WHAT IS NEEDED: Return the records in full, exactly as given.

Stored records
________________________________________
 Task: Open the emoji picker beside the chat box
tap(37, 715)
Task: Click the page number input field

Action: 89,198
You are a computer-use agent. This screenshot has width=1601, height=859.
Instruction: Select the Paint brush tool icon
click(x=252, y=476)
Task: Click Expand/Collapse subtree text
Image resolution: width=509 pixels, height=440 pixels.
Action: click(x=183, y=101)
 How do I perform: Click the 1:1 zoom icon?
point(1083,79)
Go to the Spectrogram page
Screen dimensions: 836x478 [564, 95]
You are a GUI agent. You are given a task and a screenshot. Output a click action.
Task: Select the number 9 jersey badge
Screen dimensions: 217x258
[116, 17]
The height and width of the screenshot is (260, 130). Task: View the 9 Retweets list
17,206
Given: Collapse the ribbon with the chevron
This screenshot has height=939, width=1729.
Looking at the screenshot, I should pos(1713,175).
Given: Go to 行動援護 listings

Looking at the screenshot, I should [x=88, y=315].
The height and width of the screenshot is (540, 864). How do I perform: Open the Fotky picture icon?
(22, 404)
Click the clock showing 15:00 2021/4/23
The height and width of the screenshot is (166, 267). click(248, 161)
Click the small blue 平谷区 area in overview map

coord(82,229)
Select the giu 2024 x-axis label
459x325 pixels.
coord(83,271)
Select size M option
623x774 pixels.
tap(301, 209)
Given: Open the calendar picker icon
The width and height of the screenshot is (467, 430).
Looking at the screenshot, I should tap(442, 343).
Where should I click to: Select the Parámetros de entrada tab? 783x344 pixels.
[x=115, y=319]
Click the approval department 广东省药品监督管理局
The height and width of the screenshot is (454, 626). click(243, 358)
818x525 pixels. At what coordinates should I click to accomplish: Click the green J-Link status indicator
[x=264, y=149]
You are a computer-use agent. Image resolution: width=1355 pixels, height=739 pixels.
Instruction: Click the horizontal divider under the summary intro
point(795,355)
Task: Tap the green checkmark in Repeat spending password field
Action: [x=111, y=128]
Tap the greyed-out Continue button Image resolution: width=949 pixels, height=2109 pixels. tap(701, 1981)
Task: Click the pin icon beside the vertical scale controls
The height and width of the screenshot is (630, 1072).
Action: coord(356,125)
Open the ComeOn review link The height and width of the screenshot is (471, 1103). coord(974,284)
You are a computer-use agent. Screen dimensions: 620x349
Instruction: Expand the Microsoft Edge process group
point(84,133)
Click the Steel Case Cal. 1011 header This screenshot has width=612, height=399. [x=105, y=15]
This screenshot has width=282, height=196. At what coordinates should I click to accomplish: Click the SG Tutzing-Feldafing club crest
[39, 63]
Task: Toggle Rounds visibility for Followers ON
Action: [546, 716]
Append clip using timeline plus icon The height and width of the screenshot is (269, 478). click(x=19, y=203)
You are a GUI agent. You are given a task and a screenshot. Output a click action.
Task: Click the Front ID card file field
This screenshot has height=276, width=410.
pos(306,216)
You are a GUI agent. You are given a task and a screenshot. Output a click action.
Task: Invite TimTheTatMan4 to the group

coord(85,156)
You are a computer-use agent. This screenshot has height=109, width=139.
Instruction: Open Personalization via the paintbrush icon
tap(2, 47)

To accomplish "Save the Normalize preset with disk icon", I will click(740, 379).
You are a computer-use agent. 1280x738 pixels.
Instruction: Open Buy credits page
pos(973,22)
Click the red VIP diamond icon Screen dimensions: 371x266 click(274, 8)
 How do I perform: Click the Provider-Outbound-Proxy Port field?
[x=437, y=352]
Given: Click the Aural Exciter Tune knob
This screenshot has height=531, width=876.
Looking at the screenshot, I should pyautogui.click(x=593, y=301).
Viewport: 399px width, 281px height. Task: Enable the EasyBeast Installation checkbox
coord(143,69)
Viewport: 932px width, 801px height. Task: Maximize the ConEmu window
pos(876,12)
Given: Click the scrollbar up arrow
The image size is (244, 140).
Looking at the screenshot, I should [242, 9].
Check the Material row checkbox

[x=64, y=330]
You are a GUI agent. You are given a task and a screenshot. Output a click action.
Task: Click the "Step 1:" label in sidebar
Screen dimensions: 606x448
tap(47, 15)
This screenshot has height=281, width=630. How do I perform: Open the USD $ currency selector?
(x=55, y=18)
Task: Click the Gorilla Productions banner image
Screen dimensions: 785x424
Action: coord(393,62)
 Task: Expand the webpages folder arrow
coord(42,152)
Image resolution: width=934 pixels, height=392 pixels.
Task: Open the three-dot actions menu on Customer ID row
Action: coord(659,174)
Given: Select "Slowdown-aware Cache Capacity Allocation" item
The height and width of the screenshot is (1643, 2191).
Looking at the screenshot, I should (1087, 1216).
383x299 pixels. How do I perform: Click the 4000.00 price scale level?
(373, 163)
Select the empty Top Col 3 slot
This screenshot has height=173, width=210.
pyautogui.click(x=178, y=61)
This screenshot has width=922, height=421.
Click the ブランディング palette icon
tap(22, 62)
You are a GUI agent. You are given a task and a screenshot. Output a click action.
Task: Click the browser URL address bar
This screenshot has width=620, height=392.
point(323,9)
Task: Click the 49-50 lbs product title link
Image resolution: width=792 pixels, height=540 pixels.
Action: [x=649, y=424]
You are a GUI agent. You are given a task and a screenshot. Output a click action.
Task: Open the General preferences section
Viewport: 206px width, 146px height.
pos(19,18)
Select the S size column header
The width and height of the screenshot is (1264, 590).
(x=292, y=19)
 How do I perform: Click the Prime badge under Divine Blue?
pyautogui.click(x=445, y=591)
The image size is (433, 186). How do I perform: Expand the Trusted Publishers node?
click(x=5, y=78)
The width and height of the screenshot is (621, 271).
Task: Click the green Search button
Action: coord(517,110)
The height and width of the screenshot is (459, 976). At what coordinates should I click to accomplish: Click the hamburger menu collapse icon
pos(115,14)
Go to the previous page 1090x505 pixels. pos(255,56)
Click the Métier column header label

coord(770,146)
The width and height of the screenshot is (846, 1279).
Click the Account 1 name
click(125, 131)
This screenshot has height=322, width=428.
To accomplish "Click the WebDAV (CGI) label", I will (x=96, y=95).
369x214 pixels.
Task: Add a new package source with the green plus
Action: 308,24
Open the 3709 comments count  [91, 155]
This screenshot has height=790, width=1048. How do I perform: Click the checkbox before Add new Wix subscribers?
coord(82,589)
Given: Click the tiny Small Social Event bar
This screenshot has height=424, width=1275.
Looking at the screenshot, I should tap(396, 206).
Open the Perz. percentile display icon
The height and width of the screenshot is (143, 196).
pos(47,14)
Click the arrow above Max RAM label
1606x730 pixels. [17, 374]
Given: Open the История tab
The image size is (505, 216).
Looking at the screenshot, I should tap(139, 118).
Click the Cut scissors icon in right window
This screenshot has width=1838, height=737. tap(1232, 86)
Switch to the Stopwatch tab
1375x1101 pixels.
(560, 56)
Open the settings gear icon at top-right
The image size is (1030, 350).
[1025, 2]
________________________________________
COMPLETED EXERCISE:
 Task: Open the emoji picker beside the chat box
tap(37, 715)
Task: Click the page number input field

Action: 89,198
You are a computer-use agent. This screenshot has width=1601, height=859.
Instruction: Select the Paint brush tool icon
click(x=252, y=476)
Task: Click Expand/Collapse subtree text
Image resolution: width=509 pixels, height=440 pixels.
Action: click(x=183, y=101)
 How do I perform: Click the 1:1 zoom icon?
point(1083,79)
Go to the Spectrogram page
Screen dimensions: 836x478 [564, 95]
You are a GUI agent. You are given a task and a screenshot. Output a click action.
Task: Select the number 9 jersey badge
Screen dimensions: 217x258
[116, 17]
The height and width of the screenshot is (260, 130). Task: View the 9 Retweets list
17,206
Given: Collapse the ribbon with the chevron
This screenshot has height=939, width=1729.
Looking at the screenshot, I should pos(1713,175).
Given: Go to 行動援護 listings

Looking at the screenshot, I should [x=88, y=315].
The height and width of the screenshot is (540, 864). How do I perform: Open the Fotky picture icon?
(22, 404)
Click the clock showing 15:00 2021/4/23
The height and width of the screenshot is (166, 267). click(248, 161)
Click the small blue 平谷区 area in overview map

coord(82,229)
Select the giu 2024 x-axis label
459x325 pixels.
coord(83,271)
Select size M option
623x774 pixels.
tap(301, 209)
Given: Open the calendar picker icon
The width and height of the screenshot is (467, 430).
Looking at the screenshot, I should tap(442, 343).
Where should I click to: Select the Parámetros de entrada tab? 783x344 pixels.
[x=115, y=319]
Click the approval department 广东省药品监督管理局
The height and width of the screenshot is (454, 626). click(243, 358)
818x525 pixels. At what coordinates should I click to accomplish: Click the green J-Link status indicator
[x=264, y=149]
You are a computer-use agent. Image resolution: width=1355 pixels, height=739 pixels.
Instruction: Click the horizontal divider under the summary intro
point(795,355)
Task: Tap the green checkmark in Repeat spending password field
Action: [x=111, y=128]
Tap the greyed-out Continue button Image resolution: width=949 pixels, height=2109 pixels. tap(701, 1981)
Task: Click the pin icon beside the vertical scale controls
The height and width of the screenshot is (630, 1072).
Action: coord(356,125)
Open the ComeOn review link The height and width of the screenshot is (471, 1103). coord(974,284)
You are a computer-use agent. Screen dimensions: 620x349
Instruction: Expand the Microsoft Edge process group
point(84,133)
Click the Steel Case Cal. 1011 header This screenshot has width=612, height=399. [x=105, y=15]
This screenshot has width=282, height=196. At what coordinates should I click to accomplish: Click the SG Tutzing-Feldafing club crest
[39, 63]
Task: Toggle Rounds visibility for Followers ON
Action: [546, 716]
Append clip using timeline plus icon The height and width of the screenshot is (269, 478). click(x=19, y=203)
You are a GUI agent. You are given a task and a screenshot. Output a click action.
Task: Click the Front ID card file field
This screenshot has height=276, width=410.
pos(306,216)
You are a GUI agent. You are given a task and a screenshot. Output a click action.
Task: Invite TimTheTatMan4 to the group

coord(85,156)
You are a computer-use agent. This screenshot has height=109, width=139.
Instruction: Open Personalization via the paintbrush icon
tap(2, 47)

To accomplish "Save the Normalize preset with disk icon", I will click(740, 379).
You are a computer-use agent. 1280x738 pixels.
Instruction: Open Buy credits page
pos(973,22)
Click the red VIP diamond icon Screen dimensions: 371x266 click(274, 8)
 How do I perform: Click the Provider-Outbound-Proxy Port field?
[x=437, y=352]
Given: Click the Aural Exciter Tune knob
This screenshot has height=531, width=876.
Looking at the screenshot, I should pyautogui.click(x=593, y=301).
Viewport: 399px width, 281px height. Task: Enable the EasyBeast Installation checkbox
coord(143,69)
Viewport: 932px width, 801px height. Task: Maximize the ConEmu window
pos(876,12)
Given: Click the scrollbar up arrow
The image size is (244, 140).
Looking at the screenshot, I should [242, 9].
Check the Material row checkbox

[x=64, y=330]
You are a GUI agent. You are given a task and a screenshot. Output a click action.
Task: Click the "Step 1:" label in sidebar
Screen dimensions: 606x448
tap(47, 15)
This screenshot has height=281, width=630. How do I perform: Open the USD $ currency selector?
(x=55, y=18)
Task: Click the Gorilla Productions banner image
Screen dimensions: 785x424
Action: coord(393,62)
 Task: Expand the webpages folder arrow
coord(42,152)
Image resolution: width=934 pixels, height=392 pixels.
Task: Open the three-dot actions menu on Customer ID row
Action: coord(659,174)
Given: Select "Slowdown-aware Cache Capacity Allocation" item
The height and width of the screenshot is (1643, 2191).
Looking at the screenshot, I should (1087, 1216).
383x299 pixels. How do I perform: Click the 4000.00 price scale level?
(373, 163)
Select the empty Top Col 3 slot
This screenshot has height=173, width=210.
pyautogui.click(x=178, y=61)
This screenshot has width=922, height=421.
Click the ブランディング palette icon
tap(22, 62)
You are a GUI agent. You are given a task and a screenshot. Output a click action.
Task: Click the browser URL address bar
This screenshot has width=620, height=392.
point(323,9)
Task: Click the 49-50 lbs product title link
Image resolution: width=792 pixels, height=540 pixels.
Action: [x=649, y=424]
You are a GUI agent. You are given a task and a screenshot. Output a click action.
Task: Open the General preferences section
Viewport: 206px width, 146px height.
pos(19,18)
Select the S size column header
The width and height of the screenshot is (1264, 590).
(x=292, y=19)
 How do I perform: Click the Prime badge under Divine Blue?
pyautogui.click(x=445, y=591)
The image size is (433, 186). How do I perform: Expand the Trusted Publishers node?
click(x=5, y=78)
The width and height of the screenshot is (621, 271).
Task: Click the green Search button
Action: coord(517,110)
The height and width of the screenshot is (459, 976). At what coordinates should I click to accomplish: Click the hamburger menu collapse icon
pos(115,14)
Go to the previous page 1090x505 pixels. pos(255,56)
Click the Métier column header label

coord(770,146)
The width and height of the screenshot is (846, 1279).
Click the Account 1 name
click(125, 131)
This screenshot has height=322, width=428.
To accomplish "Click the WebDAV (CGI) label", I will (x=96, y=95).
369x214 pixels.
Task: Add a new package source with the green plus
Action: 308,24
Open the 3709 comments count  [91, 155]
This screenshot has height=790, width=1048. How do I perform: Click the checkbox before Add new Wix subscribers?
coord(82,589)
Given: Click the tiny Small Social Event bar
This screenshot has height=424, width=1275.
Looking at the screenshot, I should tap(396, 206).
Open the Perz. percentile display icon
The height and width of the screenshot is (143, 196).
pos(47,14)
Click the arrow above Max RAM label
1606x730 pixels. [17, 374]
Given: Open the История tab
The image size is (505, 216).
Looking at the screenshot, I should tap(139, 118).
Click the Cut scissors icon in right window
This screenshot has width=1838, height=737. tap(1232, 86)
Switch to the Stopwatch tab
1375x1101 pixels.
(560, 56)
Open the settings gear icon at top-right
The image size is (1030, 350).
[1025, 2]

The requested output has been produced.